Roku also makes 4K streams easier to find. A 4K Spotlight app showcases individual 4K TV shows, movies and videos from various services (except Netflix) and there's a section of the app store that breaks out 4K apps.

Beyond the 4K features the new TCL sets are very similar to standard 1080p resolution Roku TVs, with no major picture-enhancing extras to speak of. And just because they're 4K resolution doesn't mean they'll look any better than standard HDTVs.

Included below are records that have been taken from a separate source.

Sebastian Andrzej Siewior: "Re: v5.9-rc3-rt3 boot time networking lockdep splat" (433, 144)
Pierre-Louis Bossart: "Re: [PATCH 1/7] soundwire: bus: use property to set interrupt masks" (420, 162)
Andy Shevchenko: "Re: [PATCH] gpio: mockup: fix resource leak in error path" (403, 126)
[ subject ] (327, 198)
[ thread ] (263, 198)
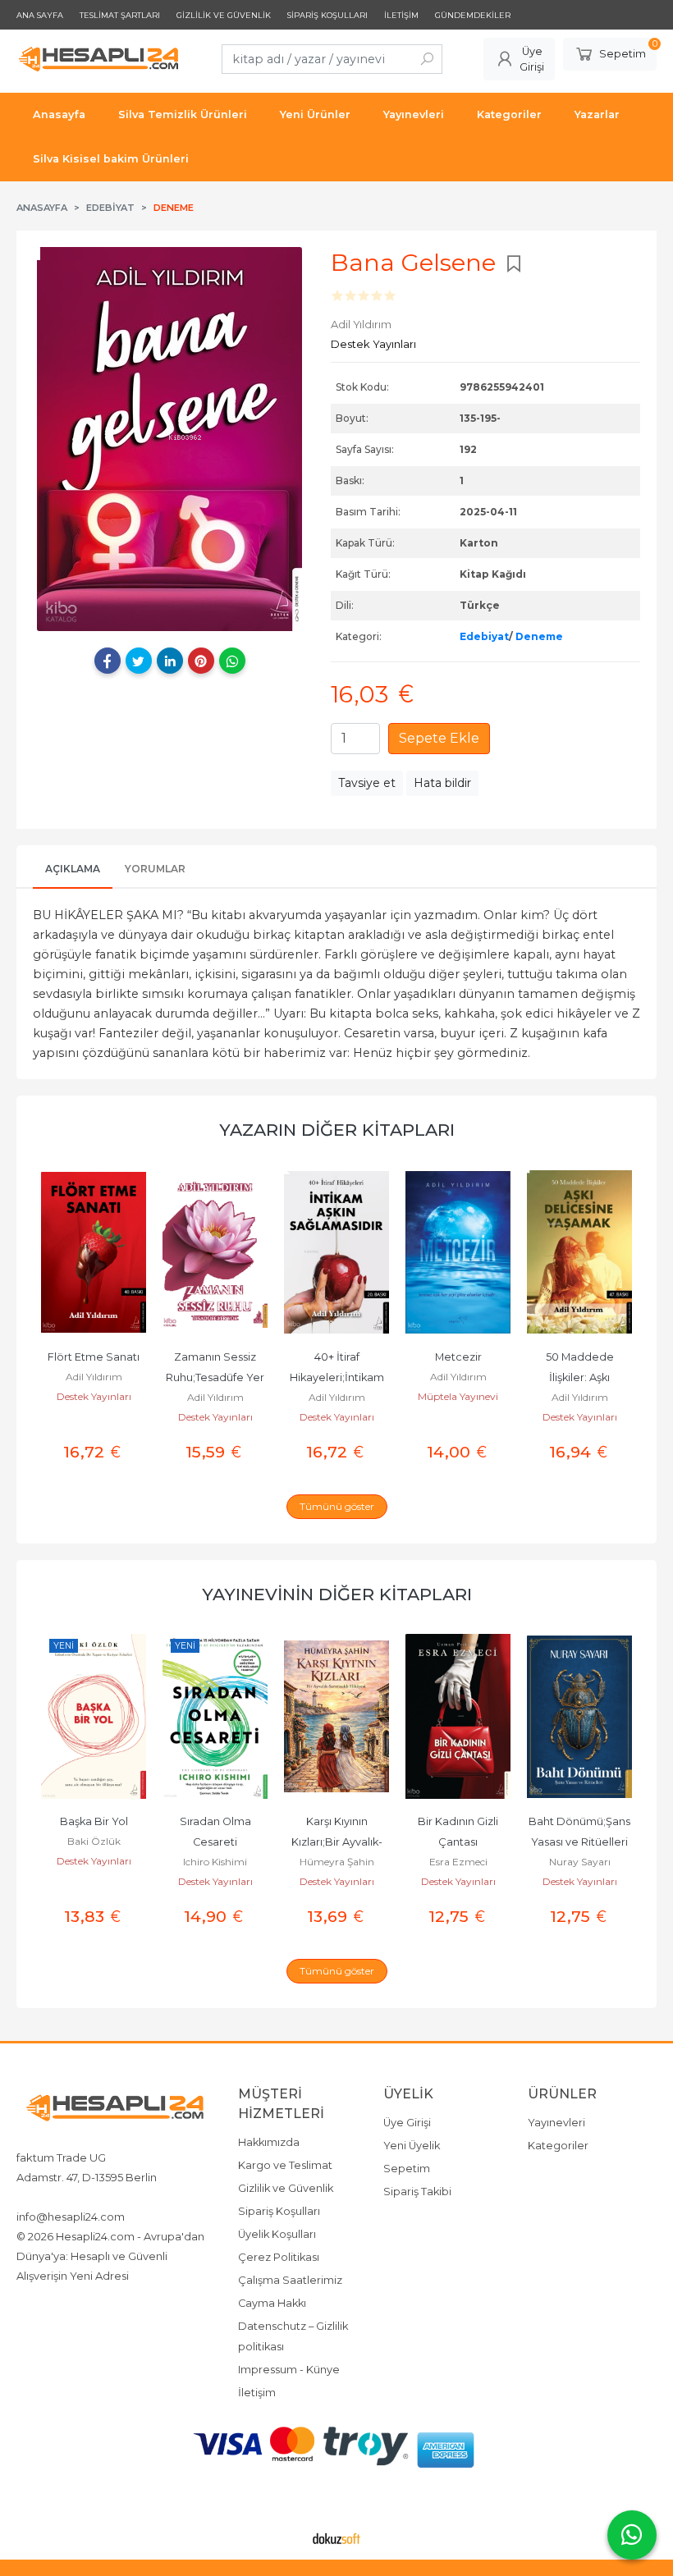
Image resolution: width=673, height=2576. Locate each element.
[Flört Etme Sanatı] (93, 1252)
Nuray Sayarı (580, 1861)
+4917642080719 (58, 2196)
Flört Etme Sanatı (94, 1357)
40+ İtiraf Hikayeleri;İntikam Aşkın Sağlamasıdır (337, 1377)
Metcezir (458, 1357)
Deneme (539, 636)
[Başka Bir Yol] (93, 1717)
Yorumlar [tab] (155, 868)
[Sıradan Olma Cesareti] (215, 1717)
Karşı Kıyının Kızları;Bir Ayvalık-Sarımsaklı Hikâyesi (337, 1842)
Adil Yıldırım (94, 1376)
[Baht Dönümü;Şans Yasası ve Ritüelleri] (579, 1717)
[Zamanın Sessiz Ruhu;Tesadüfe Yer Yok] (215, 1252)
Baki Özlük (94, 1841)
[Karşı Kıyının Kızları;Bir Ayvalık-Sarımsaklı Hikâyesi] (336, 1717)
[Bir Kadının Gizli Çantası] (457, 1717)
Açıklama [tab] (72, 868)
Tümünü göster (337, 1506)
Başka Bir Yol (94, 1821)
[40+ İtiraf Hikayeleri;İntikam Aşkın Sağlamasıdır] (336, 1252)
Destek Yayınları (94, 1396)
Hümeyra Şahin (337, 1861)
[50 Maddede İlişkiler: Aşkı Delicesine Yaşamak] (579, 1252)
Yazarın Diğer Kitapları (337, 1129)
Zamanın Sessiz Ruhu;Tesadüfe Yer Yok (216, 1377)
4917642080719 (150, 2196)
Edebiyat (484, 636)
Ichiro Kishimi (215, 1861)
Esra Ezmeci (458, 1861)
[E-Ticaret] (336, 2537)
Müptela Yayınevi (458, 1396)
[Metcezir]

In our review of the Roku 4 streaming box, we had a tough time telling the difference between the 4K and non-4K streams from Netflix, for example, and that was on a very large (75-inch) TV.

Here's the full lineup:

TCL 4K Roku TVs

Model SizePriceRemote
55US5800 55 inches$599Standard
65US5800 65 inches$999Standard
43UP130 43 inches$499Enhanced
50UP130 50 inches$599Enhanced
55UP130 55 inches$699Enhanced
65UP130 65 inches$1099Enhanced

TCL's reps told me there's no picture quality difference between the two series. The only differences are the remote and styling.

The TCL sets can be connected to external 4K devices via HDMI, such as 4K Blu-ray players, and have 60Hz refresh rates. These are the first Roku TVs to offer wired Ethernet in addition to Wi-Fi connectivity, a welcome option given the higher bandwidth requirements of 4K streaming. TCL also showed me a cool extra: the sets are the first Roku TVs to incorporate advanced picture settings like multi-point color temperature control, which are accessible via the Roku smartphone app.

The TCL Roku TVs are available for pre-order at Amazon starting today, with a additional nationwide retailers launching in April. Insignia, Best Buy's house brand, is also selling 4K Roku TVs, and in our reviews of both brands last year image quality was very similar.